__Available data__:
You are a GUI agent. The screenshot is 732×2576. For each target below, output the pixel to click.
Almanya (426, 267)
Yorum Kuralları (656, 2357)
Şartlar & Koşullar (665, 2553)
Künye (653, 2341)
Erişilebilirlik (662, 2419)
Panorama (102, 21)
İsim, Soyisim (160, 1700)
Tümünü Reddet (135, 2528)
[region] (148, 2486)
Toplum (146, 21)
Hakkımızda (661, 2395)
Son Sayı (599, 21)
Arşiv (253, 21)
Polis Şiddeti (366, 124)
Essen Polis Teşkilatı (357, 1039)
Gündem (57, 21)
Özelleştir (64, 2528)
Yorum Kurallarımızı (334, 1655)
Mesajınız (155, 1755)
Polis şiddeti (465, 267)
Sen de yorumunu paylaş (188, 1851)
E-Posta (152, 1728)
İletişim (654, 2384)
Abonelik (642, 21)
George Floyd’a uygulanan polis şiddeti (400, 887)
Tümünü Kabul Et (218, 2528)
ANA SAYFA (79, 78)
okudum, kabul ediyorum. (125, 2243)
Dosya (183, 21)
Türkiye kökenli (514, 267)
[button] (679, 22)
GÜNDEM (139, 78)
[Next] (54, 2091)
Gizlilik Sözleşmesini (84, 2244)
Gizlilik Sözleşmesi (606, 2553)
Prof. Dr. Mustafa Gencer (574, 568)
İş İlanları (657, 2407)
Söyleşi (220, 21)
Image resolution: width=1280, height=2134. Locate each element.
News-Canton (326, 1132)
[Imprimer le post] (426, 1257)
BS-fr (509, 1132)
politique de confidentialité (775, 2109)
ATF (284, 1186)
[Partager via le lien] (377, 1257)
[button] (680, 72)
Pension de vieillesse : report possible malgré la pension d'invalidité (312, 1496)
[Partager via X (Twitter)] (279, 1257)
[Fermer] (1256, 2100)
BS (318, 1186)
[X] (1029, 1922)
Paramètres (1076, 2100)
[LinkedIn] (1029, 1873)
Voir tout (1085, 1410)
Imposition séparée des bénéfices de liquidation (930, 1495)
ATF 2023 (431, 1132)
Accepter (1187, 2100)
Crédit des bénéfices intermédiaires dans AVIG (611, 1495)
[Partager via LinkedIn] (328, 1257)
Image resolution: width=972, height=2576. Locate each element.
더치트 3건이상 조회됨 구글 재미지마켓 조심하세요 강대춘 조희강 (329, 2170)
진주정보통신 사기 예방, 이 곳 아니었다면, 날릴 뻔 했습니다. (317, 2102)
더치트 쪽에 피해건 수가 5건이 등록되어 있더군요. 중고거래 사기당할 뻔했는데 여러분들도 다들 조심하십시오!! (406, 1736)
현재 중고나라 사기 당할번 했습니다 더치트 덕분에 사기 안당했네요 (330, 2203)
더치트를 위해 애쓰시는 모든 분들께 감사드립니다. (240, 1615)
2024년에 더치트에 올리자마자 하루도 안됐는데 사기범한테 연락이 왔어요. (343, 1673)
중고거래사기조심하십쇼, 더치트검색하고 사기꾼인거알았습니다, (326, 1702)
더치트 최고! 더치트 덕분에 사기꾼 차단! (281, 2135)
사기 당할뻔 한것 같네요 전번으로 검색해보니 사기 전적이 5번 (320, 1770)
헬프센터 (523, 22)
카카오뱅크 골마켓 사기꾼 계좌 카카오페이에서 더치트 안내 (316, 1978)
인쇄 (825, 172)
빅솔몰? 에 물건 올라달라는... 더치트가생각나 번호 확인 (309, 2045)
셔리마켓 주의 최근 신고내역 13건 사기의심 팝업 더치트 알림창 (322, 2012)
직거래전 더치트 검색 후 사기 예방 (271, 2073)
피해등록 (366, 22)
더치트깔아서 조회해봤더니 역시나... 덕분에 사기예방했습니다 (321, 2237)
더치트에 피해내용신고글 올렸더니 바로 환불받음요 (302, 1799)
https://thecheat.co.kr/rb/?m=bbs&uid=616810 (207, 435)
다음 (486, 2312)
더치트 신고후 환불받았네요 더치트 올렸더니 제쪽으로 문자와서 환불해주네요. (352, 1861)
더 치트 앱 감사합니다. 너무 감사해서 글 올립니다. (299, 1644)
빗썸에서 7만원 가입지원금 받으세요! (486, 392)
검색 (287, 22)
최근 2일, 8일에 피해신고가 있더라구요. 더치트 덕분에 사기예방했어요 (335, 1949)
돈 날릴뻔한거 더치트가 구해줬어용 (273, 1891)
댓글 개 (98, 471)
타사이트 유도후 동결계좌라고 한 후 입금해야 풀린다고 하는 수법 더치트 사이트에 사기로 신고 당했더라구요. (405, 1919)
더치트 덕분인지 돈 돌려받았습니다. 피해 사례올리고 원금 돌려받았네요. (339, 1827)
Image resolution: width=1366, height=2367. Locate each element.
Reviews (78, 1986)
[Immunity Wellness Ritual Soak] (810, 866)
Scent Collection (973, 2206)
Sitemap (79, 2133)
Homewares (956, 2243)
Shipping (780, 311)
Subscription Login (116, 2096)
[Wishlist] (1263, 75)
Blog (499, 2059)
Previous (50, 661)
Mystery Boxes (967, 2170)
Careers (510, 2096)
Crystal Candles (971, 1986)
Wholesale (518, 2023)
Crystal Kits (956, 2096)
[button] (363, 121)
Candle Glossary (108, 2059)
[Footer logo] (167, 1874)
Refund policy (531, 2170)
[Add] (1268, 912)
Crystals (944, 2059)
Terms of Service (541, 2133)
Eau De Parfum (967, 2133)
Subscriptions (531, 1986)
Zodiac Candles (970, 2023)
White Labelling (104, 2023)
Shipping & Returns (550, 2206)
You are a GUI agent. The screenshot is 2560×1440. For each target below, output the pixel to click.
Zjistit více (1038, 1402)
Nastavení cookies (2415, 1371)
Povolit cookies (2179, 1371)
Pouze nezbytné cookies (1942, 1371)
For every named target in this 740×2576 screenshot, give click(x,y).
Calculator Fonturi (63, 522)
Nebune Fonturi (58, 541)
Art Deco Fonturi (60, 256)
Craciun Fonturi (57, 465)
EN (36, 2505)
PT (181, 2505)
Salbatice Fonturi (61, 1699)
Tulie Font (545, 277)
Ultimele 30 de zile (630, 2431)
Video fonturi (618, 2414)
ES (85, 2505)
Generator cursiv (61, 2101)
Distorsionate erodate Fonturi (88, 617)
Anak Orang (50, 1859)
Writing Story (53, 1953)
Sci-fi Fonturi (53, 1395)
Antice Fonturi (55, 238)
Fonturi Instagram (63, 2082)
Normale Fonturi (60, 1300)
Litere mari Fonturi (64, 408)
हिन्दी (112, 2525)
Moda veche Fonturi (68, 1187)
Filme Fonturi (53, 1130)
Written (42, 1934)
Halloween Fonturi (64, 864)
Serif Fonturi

__What is being asked__:
All of the material above must be transcribed exactly, with no line dropped.

__Task answer__:
You are a GUI agent. The screenshot is 732×2576. For each target below, output the pixel to click.
Almanya (426, 267)
Yorum Kuralları (656, 2357)
Şartlar & Koşullar (665, 2553)
Künye (653, 2341)
Erişilebilirlik (662, 2419)
Panorama (102, 21)
İsim, Soyisim (160, 1700)
Tümünü Reddet (135, 2528)
[region] (148, 2486)
Toplum (146, 21)
Hakkımızda (661, 2395)
Son Sayı (599, 21)
Arşiv (253, 21)
Polis Şiddeti (366, 124)
Essen Polis Teşkilatı (357, 1039)
Gündem (57, 21)
Özelleştir (64, 2528)
Yorum Kurallarımızı (334, 1655)
Mesajınız (155, 1755)
Polis şiddeti (465, 267)
Sen de yorumunu paylaş (188, 1851)
E-Posta (152, 1728)
İletişim (654, 2384)
Abonelik (642, 21)
George Floyd’a uygulanan polis şiddeti (400, 887)
Tümünü Kabul Et (218, 2528)
ANA SAYFA (79, 78)
okudum, kabul ediyorum. (125, 2243)
Dosya (183, 21)
Türkiye kökenli (514, 267)
[button] (679, 22)
GÜNDEM (139, 78)
[Next] (54, 2091)
Gizlilik Sözleşmesini (84, 2244)
Gizlilik Sözleşmesi (606, 2553)
Prof. Dr. Mustafa Gencer (574, 568)
İş İlanları (657, 2407)
Söyleşi (220, 21)
Image resolution: width=1280, height=2134. Locate each element.
News-Canton (326, 1132)
[Imprimer le post] (426, 1257)
BS-fr (509, 1132)
politique de confidentialité (775, 2109)
ATF (284, 1186)
[Partager via le lien] (377, 1257)
[button] (680, 72)
Pension de vieillesse : report possible malgré la pension d'invalidité (312, 1496)
[Partager via X (Twitter)] (279, 1257)
[Fermer] (1256, 2100)
BS (318, 1186)
[X] (1029, 1922)
Paramètres (1076, 2100)
[LinkedIn] (1029, 1873)
Voir tout (1085, 1410)
Imposition séparée des bénéfices de liquidation (930, 1495)
ATF 2023 (431, 1132)
Accepter (1187, 2100)
Crédit des bénéfices intermédiaires dans AVIG (611, 1495)
[Partager via LinkedIn] (328, 1257)
Image resolution: width=972, height=2576. Locate each element.
더치트 3건이상 조회됨 구글 재미지마켓 조심하세요 강대춘 조희강 (329, 2170)
진주정보통신 사기 예방, 이 곳 아니었다면, 날릴 뻔 했습니다. (317, 2102)
더치트 쪽에 피해건 수가 5건이 등록되어 있더군요. 중고거래 사기당할 뻔했는데 여러분들도 다들 조심하십시오!! (406, 1736)
현재 중고나라 사기 당할번 했습니다 더치트 덕분에 사기 안당했네요 (330, 2203)
더치트를 위해 애쓰시는 모든 분들께 감사드립니다. (240, 1615)
2024년에 더치트에 올리자마자 하루도 안됐는데 사기범한테 연락이 왔어요. (343, 1673)
중고거래사기조심하십쇼, 더치트검색하고 사기꾼인거알았습니다, (326, 1702)
더치트 최고! 더치트 덕분에 사기꾼 차단! (281, 2135)
사기 당할뻔 한것 같네요 전번으로 검색해보니 사기 전적이 5번 (320, 1770)
헬프센터 (523, 22)
카카오뱅크 골마켓 사기꾼 계좌 카카오페이에서 더치트 안내 (316, 1978)
인쇄 (825, 172)
빅솔몰? 에 물건 올라달라는... 더치트가생각나 번호 확인 (309, 2045)
셔리마켓 주의 최근 신고내역 13건 사기의심 팝업 더치트 알림창 (322, 2012)
직거래전 더치트 검색 후 사기 예방 (271, 2073)
피해등록 (366, 22)
더치트깔아서 조회해봤더니 역시나... 덕분에 사기예방했습니다 (321, 2237)
더치트에 피해내용신고글 올렸더니 바로 환불받음요 (302, 1799)
https://thecheat.co.kr/rb/?m=bbs&uid=616810 (207, 435)
다음 (486, 2312)
더치트 신고후 환불받았네요 더치트 올렸더니 제쪽으로 문자와서 환불해주네요. (352, 1861)
더 치트 앱 감사합니다. 너무 감사해서 글 올립니다. (299, 1644)
빗썸에서 7만원 가입지원금 받으세요! (486, 392)
검색 (287, 22)
최근 2일, 8일에 피해신고가 있더라구요. 더치트 덕분에 사기예방했어요 (335, 1949)
돈 날릴뻔한거 더치트가 구해줬어용 (273, 1891)
댓글 개 (98, 471)
타사이트 유도후 동결계좌라고 한 후 입금해야 풀린다고 하는 수법 더치트 사이트에 사기로 신고 당했더라구요. (405, 1919)
더치트 덕분인지 돈 돌려받았습니다. 피해 사례올리고 원금 돌려받았네요. (339, 1827)
Image resolution: width=1366, height=2367. Locate each element.
Reviews (78, 1986)
[Immunity Wellness Ritual Soak] (810, 866)
Scent Collection (973, 2206)
Sitemap (79, 2133)
Homewares (956, 2243)
Shipping (780, 311)
Subscription Login (116, 2096)
[Wishlist] (1263, 75)
Blog (499, 2059)
Previous (50, 661)
Mystery Boxes (967, 2170)
Careers (510, 2096)
Crystal Candles (971, 1986)
Wholesale (518, 2023)
Crystal Kits (956, 2096)
[button] (363, 121)
Candle Glossary (108, 2059)
[Footer logo] (167, 1874)
Refund policy (531, 2170)
[Add] (1268, 912)
Crystals (944, 2059)
Terms of Service (541, 2133)
Eau De Parfum (967, 2133)
Subscriptions (531, 1986)
Zodiac Candles (970, 2023)
White Labelling (104, 2023)
Shipping & Returns (550, 2206)
You are a GUI agent. The screenshot is 2560×1440. For each target below, output the pixel to click.
Zjistit více (1038, 1402)
Nastavení cookies (2415, 1371)
Povolit cookies (2179, 1371)
Pouze nezbytné cookies (1942, 1371)
For every named target in this 740×2576 screenshot, give click(x,y).
Calculator Fonturi (63, 522)
Nebune Fonturi (58, 541)
Art Deco Fonturi (60, 256)
Craciun Fonturi (57, 465)
EN (36, 2505)
PT (181, 2505)
Salbatice Fonturi (61, 1699)
Tulie Font (545, 277)
Ultimele 30 de zile (630, 2431)
Video fonturi (618, 2414)
ES (85, 2505)
Generator cursiv (61, 2101)
Distorsionate erodate Fonturi (88, 617)
Anak Orang (50, 1859)
Writing Story (53, 1953)
Sci-fi Fonturi (53, 1395)
Antice Fonturi (55, 238)
Fonturi Instagram (63, 2082)
Normale Fonturi (60, 1300)
Litere mari Fonturi (64, 408)
हिन्दी (112, 2525)
Moda veche Fonturi (68, 1187)
Filme Fonturi (53, 1130)
Written (42, 1934)
Halloween Fonturi (64, 864)
Serif Fonturi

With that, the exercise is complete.